I am not immune to boredom even though my threshold for it are different. I am not immune to the impatience which stems from the frustration of having to culminate skill for indeterminately long before anything acceptable impact comes to be--one reason for why I 'quasi-caved' into pornography on Wednesday rather than reading the book about drawing ppl.


I'm going to make a connection to what can be found here (viewtopic.php?t=369410)...were I tomove out I think that I am going to find myself frustrated and upset by 'mundane chores' not the least relevant struggles to maintaining labour..there are going to be 'gaps' of time when I will be venting and having to 're-gather' my thoughts and energy and me not being as skilled at art as I would like to be I doubt it would be expressed that way as often..I am more likely to be verbally expressing myself one way or another.

For many years, I pondered about abortion as a 'branch' of birth control considerations in the grand hypothetical of me possibly having a relationship. Romantic, 'post-' or 'meta-' friendship kind.
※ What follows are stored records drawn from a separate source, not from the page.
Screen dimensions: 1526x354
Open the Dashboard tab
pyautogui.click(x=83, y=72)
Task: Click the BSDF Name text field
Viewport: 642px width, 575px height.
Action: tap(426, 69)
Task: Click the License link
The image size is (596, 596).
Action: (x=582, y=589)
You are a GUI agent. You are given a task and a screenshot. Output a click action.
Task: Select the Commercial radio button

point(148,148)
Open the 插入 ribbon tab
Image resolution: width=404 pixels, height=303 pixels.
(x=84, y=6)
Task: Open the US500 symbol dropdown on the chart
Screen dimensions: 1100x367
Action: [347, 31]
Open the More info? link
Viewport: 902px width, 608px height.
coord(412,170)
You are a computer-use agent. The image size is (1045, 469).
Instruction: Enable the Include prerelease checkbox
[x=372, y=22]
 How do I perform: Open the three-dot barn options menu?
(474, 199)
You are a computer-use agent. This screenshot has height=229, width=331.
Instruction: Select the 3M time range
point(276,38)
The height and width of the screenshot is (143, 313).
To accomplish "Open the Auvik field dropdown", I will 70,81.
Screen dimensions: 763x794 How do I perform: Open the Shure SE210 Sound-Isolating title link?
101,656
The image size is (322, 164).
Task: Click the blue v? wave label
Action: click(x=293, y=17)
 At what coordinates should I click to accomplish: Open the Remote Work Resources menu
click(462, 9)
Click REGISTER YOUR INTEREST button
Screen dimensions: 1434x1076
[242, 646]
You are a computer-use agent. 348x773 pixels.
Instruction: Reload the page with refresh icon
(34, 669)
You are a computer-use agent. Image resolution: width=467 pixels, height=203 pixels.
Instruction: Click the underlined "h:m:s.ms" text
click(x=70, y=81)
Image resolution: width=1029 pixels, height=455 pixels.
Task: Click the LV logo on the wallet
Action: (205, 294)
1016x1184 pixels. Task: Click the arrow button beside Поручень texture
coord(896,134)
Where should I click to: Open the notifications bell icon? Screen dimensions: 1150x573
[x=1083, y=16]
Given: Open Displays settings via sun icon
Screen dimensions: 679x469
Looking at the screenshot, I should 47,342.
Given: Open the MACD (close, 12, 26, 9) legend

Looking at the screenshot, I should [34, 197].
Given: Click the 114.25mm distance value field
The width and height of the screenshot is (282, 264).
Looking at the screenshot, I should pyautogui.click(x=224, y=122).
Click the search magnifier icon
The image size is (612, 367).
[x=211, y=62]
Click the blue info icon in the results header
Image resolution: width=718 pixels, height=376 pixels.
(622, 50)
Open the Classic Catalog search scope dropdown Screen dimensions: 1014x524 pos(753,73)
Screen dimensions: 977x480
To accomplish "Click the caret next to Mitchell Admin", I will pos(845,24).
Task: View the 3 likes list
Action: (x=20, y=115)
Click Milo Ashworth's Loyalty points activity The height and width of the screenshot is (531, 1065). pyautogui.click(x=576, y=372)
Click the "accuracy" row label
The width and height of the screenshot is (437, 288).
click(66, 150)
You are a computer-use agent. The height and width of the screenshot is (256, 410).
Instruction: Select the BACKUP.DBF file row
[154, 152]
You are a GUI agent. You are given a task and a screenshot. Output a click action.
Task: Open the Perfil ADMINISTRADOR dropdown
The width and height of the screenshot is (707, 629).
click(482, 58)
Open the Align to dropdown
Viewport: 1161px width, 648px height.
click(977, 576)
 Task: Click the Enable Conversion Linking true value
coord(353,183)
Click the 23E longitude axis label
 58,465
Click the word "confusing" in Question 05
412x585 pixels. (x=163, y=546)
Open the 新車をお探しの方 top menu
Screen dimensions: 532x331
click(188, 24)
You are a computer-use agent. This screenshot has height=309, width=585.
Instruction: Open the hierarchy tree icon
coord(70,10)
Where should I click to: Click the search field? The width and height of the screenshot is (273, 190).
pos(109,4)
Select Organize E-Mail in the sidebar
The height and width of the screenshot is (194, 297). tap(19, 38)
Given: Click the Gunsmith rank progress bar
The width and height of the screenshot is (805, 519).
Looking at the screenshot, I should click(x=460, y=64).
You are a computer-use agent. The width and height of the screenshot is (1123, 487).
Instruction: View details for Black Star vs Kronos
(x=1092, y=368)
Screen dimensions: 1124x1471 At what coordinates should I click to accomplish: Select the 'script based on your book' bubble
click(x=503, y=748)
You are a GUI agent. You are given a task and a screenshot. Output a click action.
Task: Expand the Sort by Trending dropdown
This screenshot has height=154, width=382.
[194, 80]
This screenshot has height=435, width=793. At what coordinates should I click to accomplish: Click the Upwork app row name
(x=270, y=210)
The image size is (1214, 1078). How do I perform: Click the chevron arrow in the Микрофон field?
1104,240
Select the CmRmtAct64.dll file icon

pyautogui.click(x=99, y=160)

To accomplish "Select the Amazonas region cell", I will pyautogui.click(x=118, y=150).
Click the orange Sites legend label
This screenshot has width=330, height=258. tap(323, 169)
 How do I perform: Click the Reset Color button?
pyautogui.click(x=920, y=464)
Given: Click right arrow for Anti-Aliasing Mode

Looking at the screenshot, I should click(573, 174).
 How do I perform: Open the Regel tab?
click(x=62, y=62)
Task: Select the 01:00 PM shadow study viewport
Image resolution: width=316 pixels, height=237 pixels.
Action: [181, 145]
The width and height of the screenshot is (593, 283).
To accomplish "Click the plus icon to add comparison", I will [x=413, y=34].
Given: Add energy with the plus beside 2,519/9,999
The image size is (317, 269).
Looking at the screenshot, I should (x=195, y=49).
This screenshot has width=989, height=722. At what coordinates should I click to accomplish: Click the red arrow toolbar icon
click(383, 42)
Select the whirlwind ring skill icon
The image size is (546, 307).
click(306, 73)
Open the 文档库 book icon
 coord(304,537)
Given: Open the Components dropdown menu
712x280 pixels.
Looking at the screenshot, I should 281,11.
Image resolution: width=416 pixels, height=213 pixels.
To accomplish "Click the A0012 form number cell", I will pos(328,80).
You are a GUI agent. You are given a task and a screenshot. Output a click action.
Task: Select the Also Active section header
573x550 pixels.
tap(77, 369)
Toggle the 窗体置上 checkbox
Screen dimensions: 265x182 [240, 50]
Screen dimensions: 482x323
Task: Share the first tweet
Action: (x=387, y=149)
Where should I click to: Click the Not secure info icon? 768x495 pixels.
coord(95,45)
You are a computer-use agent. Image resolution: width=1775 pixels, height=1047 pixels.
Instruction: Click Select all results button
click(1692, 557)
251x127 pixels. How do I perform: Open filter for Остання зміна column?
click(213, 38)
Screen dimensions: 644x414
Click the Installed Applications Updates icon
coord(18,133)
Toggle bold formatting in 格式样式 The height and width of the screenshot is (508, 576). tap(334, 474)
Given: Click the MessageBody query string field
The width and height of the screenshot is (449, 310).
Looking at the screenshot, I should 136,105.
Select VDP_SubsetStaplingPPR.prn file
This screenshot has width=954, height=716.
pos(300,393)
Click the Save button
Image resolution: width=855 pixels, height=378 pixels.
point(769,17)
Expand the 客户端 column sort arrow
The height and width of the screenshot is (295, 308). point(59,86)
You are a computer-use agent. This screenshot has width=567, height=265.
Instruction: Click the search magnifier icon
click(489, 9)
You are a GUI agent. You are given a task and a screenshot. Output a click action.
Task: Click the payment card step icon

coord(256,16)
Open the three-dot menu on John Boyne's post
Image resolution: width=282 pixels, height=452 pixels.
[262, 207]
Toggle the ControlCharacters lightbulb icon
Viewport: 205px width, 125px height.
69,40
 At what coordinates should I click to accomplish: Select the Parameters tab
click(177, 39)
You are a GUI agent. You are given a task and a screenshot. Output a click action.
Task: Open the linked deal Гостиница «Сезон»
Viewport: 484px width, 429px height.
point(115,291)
I feel that when it came to pondering about assisted death, I never really 'completed' doing that b/c I didn't ponder the forms related to suicide.I am a believer that between the capacity to assist in the death of the self (ex.euthanasia) and the capacity to assist in the death of another (ex. abortion) at such extremes in life when apparently your are going to become subject to the most maximal amount of change or the least amount of change is a mid-point in which you are alive--you 'assist yourself' in remaining open to experience ('self-compassion').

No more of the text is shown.